What is required: A verbatim copy of every record is needed.
*** Information given ***
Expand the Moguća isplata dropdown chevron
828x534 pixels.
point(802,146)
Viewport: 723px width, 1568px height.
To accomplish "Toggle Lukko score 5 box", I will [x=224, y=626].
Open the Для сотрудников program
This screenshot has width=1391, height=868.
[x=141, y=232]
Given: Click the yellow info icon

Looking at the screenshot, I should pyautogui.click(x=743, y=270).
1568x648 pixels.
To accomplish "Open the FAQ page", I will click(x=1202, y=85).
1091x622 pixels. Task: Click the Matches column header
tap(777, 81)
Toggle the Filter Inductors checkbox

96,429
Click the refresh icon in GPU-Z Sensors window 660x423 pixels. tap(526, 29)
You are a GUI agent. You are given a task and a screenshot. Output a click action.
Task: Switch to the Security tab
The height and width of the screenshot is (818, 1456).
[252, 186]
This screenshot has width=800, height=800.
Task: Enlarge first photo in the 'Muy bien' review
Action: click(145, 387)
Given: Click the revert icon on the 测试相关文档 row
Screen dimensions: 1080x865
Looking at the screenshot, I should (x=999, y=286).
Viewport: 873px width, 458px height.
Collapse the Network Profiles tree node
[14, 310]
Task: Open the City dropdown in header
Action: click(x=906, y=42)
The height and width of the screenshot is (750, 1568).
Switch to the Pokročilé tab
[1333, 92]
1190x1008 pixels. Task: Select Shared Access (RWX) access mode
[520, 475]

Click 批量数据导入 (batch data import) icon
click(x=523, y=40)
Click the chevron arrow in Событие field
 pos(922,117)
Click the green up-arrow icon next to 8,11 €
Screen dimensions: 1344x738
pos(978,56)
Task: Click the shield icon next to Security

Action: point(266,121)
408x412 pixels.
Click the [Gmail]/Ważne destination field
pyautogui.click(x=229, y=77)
*** End of Information given ***
Completed exercise:
Expand the Moguća isplata dropdown chevron
828x534 pixels.
point(802,146)
Viewport: 723px width, 1568px height.
To accomplish "Toggle Lukko score 5 box", I will [x=224, y=626].
Open the Для сотрудников program
This screenshot has width=1391, height=868.
[x=141, y=232]
Given: Click the yellow info icon

Looking at the screenshot, I should pyautogui.click(x=743, y=270).
1568x648 pixels.
To accomplish "Open the FAQ page", I will click(x=1202, y=85).
1091x622 pixels. Task: Click the Matches column header
tap(777, 81)
Toggle the Filter Inductors checkbox

96,429
Click the refresh icon in GPU-Z Sensors window 660x423 pixels. tap(526, 29)
You are a GUI agent. You are given a task and a screenshot. Output a click action.
Task: Switch to the Security tab
The height and width of the screenshot is (818, 1456).
[252, 186]
This screenshot has width=800, height=800.
Task: Enlarge first photo in the 'Muy bien' review
Action: click(145, 387)
Given: Click the revert icon on the 测试相关文档 row
Screen dimensions: 1080x865
Looking at the screenshot, I should (x=999, y=286).
Viewport: 873px width, 458px height.
Collapse the Network Profiles tree node
[14, 310]
Task: Open the City dropdown in header
Action: click(x=906, y=42)
The height and width of the screenshot is (750, 1568).
Switch to the Pokročilé tab
[1333, 92]
1190x1008 pixels. Task: Select Shared Access (RWX) access mode
[520, 475]

Click 批量数据导入 (batch data import) icon
click(x=523, y=40)
Click the chevron arrow in Событие field
 pos(922,117)
Click the green up-arrow icon next to 8,11 €
Screen dimensions: 1344x738
pos(978,56)
Task: Click the shield icon next to Security

Action: point(266,121)
408x412 pixels.
Click the [Gmail]/Ważne destination field
pyautogui.click(x=229, y=77)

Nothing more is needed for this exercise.